## Begin EXCERPTED PASSAGE
This is a disturbingly similar message to that which was issued to 
intelligence agencies a month before the devastating attacks on the 
Pentagon and the World Trade Center. 

paradox? There is no paradox here at all these things are on totally
different levels.

"We do use our website for outreach and we are sensitive to its 
security. But it's important to put the defacing of Web pages in 
perspective. Admittedly it can be done, even with security measures in 
place, but it's more akin to vandalism than a security threat," said 
Dr Steven Metz, director of research and chairman of the Regional 
Strategy and Planning Department at the Strategic Studies Institute at 
the US Army War College. 

Thank you Dr Metz. What a pity the person you were talking to wasn't
listening!.

It is precisely this kind of denial of any clear and present danger 
from senior sources at the Pentagon and even the CIA that is causing 
an increasing firestorm among congressional leaders. This week, 
Washington's top lawmakers will be pushing for tougher inquiries about 
last year's breakdown in intelligence communication between the CIA 
and Federal Bureau of Investigation (FBI). 

Oh come on. Someone's been reading to many Tom Clancy novels. Clear and
Present Danger? If this is what's bothering "congressional leaders"
(and I doubt it) then they obviously have way to much free time on
there hands.

In testimony presented to the US Senate Armed Services Committee last 
month, Tenet revealed, "I think we have a deep concern that the 
Chinese are also engaging in activities that continue to be inimical 
not just to our interests, but that their activity stimulates 
secondary activities that only complicate the threat we face." 

Somehow I think this statement has been taken way out of context.
Sure the Chinese together with the British, Australians, and just
about every other nation on the planet are going to pursue activities
which are in their own best interests and at times contrary to those
of the US. This is called free trade.
## End EXCERPTED PASSAGE
** EXERCISE INSTRUCTIONS **
a) In the passage on intelligence warnings, before which committee did Tenet give testimony?
b) Pick up the passage on intelligence warnings after its final sentence and keep writing it.
## Begin DATA SECTION
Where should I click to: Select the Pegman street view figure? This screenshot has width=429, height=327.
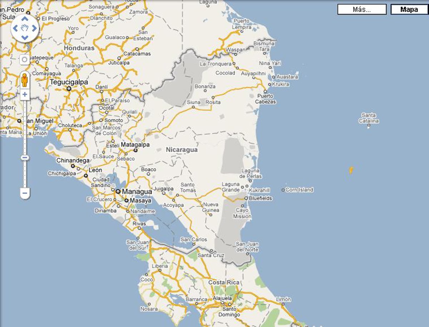coord(25,79)
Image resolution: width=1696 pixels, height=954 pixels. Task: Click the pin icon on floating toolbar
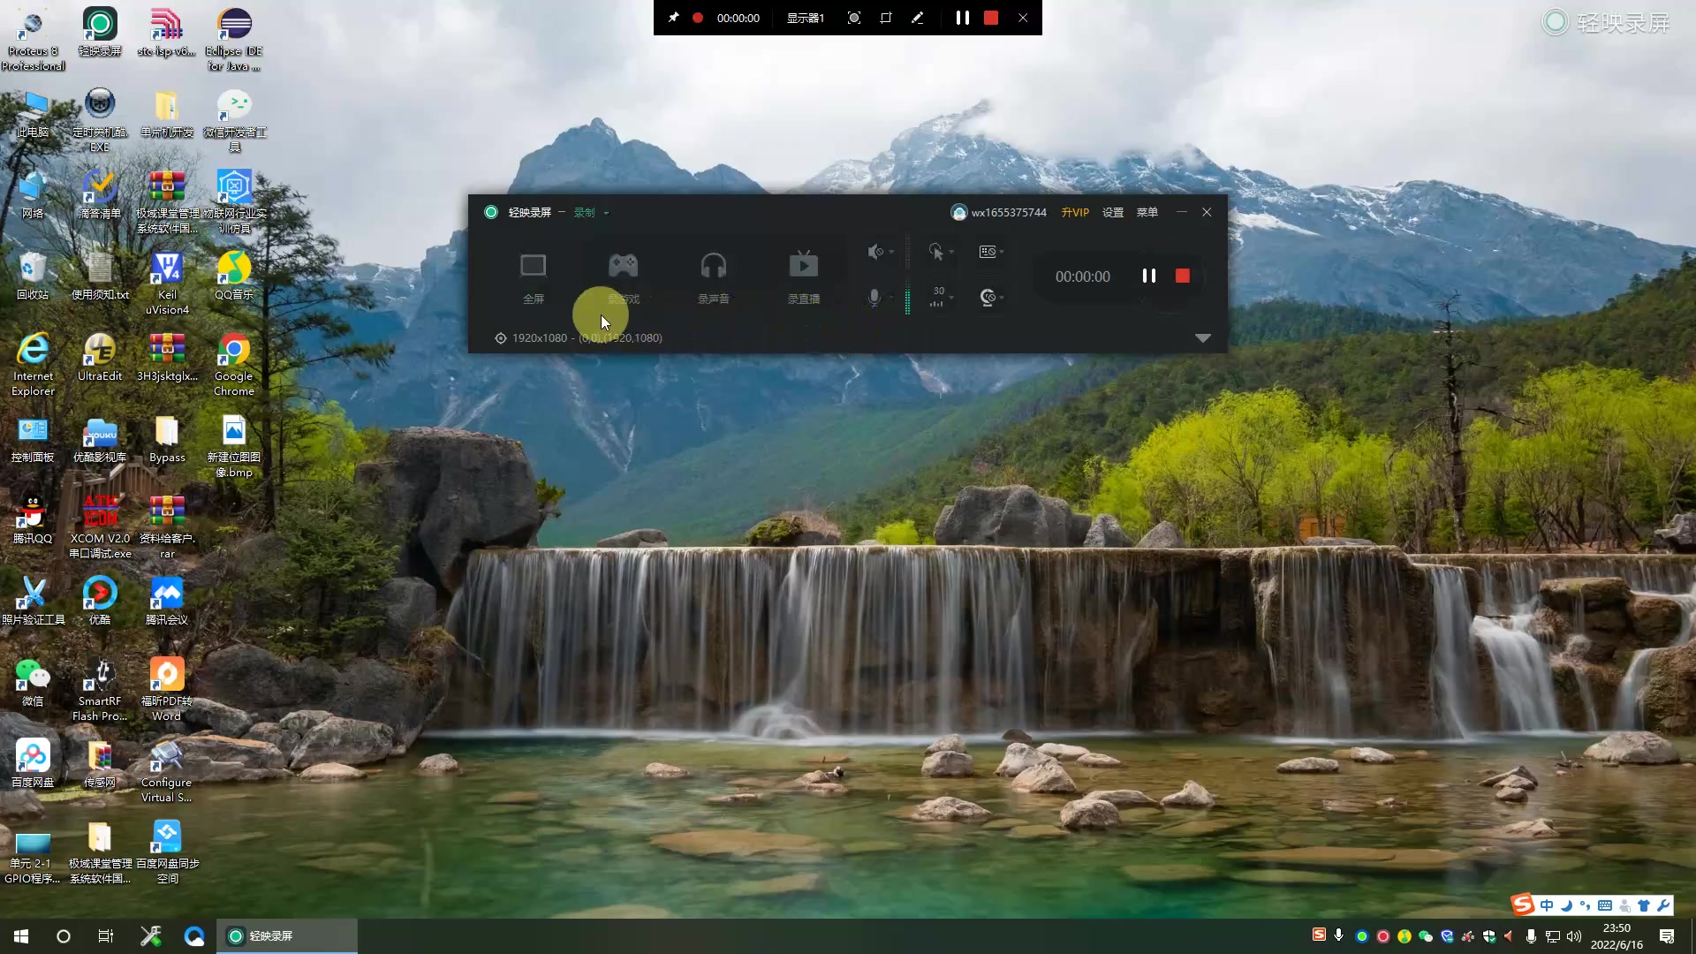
## End DATA SECTION
** TASK ANSWERS **
a) The US Senate Armed Services Committee.

b)
Code Red: No longer just a threat

No one in Washington has forgotten when Chinese anger spilled over 
from the streets into cyberspace to protest the North Atlantic Treaty 
Organization's (NATO) bombing three years ago of the Chinese Embassy 
in Belgrade resulting in the deaths of three Chinese journalists. At 
that time, most of the major Chinese media organizations, including 
the People's Daily, CCTV, Xinhua News Agency, Guangming Daily, China 
Youth Daily, and Beijing Youth Daily, published extensive coverage of 
the street demonstrations against the bombings on their websites. 

What anger in the streets? I had a colleague in Beijing during this
time. This was a media beat up. Sure there was a small orchestrated
demonstration for the benefit of the international media. But largely
the whole event went unnoticed.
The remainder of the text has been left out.